Dramatically speeding up the vote count would also send a message to California swing voters that the Democrats have basic competence.

Does anyone here propose that fast count states should adopt the California system? I’m not hearing that. Don’t you guys sense that California-style counting would hurt the Democrats in purple states? So I have to think this is about being unwilling to let MAGA have a win. Since it would be an own-goal win, give it to them good and hard.

It’s weird that people are trying to turn this into an argument about Trump’s lies, rather than an argument about whether it’s better for government to do things efficiently or inefficiently.

Even if reform attempts start now, it will take at least a couple election cycles to see significant improvement, so it’s not even a realistic way to rebut Trump.

In the last three cycles, the rest of the country has had to wait several days for California to get its shit together in order to find out who won the House. Do people have some legitimate need to know that information the day after the election, rather than the week after? No, but they notice that every other State is able to count much faster, so it makes California look bad, and California is closely associated with the Democratic Party, so it also makes Democrats look bad. No conspiracy theories involved.

This is all true. Why do we choose to make trouble for ourselves, when we don’t have to?
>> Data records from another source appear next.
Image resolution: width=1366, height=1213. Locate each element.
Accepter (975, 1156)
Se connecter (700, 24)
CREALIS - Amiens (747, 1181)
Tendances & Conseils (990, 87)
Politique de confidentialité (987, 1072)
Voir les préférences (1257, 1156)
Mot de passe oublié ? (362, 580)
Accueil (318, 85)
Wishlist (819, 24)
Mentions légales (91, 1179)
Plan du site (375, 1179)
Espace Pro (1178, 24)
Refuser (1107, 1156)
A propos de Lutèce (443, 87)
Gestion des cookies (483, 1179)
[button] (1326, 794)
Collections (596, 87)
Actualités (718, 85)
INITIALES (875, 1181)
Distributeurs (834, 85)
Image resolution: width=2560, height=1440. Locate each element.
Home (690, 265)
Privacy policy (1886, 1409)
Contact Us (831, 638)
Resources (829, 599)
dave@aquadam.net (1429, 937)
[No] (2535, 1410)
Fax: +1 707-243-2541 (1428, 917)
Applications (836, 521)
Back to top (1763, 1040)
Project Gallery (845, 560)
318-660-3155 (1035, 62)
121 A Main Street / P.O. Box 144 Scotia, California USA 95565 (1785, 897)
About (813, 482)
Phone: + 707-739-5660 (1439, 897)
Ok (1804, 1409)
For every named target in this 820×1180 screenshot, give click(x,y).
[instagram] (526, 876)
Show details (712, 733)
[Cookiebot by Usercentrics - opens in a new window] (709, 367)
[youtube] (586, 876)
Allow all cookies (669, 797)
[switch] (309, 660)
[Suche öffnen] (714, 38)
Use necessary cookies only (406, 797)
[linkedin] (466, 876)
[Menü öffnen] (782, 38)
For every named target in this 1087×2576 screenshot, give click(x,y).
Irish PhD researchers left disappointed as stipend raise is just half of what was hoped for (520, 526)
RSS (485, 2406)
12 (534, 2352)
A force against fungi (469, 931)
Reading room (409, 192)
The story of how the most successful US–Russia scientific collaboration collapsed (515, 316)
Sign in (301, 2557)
California punches significantly above their weight in terms of food production and especially technological development and keeping the economy afloat than the rest of the country. So sorry that you have to wait two or three days more for election results.

What has one got to do with the other?

They don’t need grist for their mills, that’s a lie propagated by Big Grist to sell their products.

In 2024, we knew Republicans won the house after the election was called in Arizona on November 14th, a week after election.

At that time, these were still outstanding:
1 in Oregon
1 in Alaska
2 in California

California has already had these discussions. We have to balance voter access against election integrity against counting schedule against taxpayer expense. The current system is the result of compromising those.

My cite was this NYT opinion piece (paywalled, but you can see the relevant bit before the curtain drops if you read quick). On further review, it is using some weasel language and saying California’s slow count was the main reason for the delay in the results. Which may be true insofar as we would have known earlier if California counted at an average speed, but that would require a much more detailed and tedious look at the data to evaluate.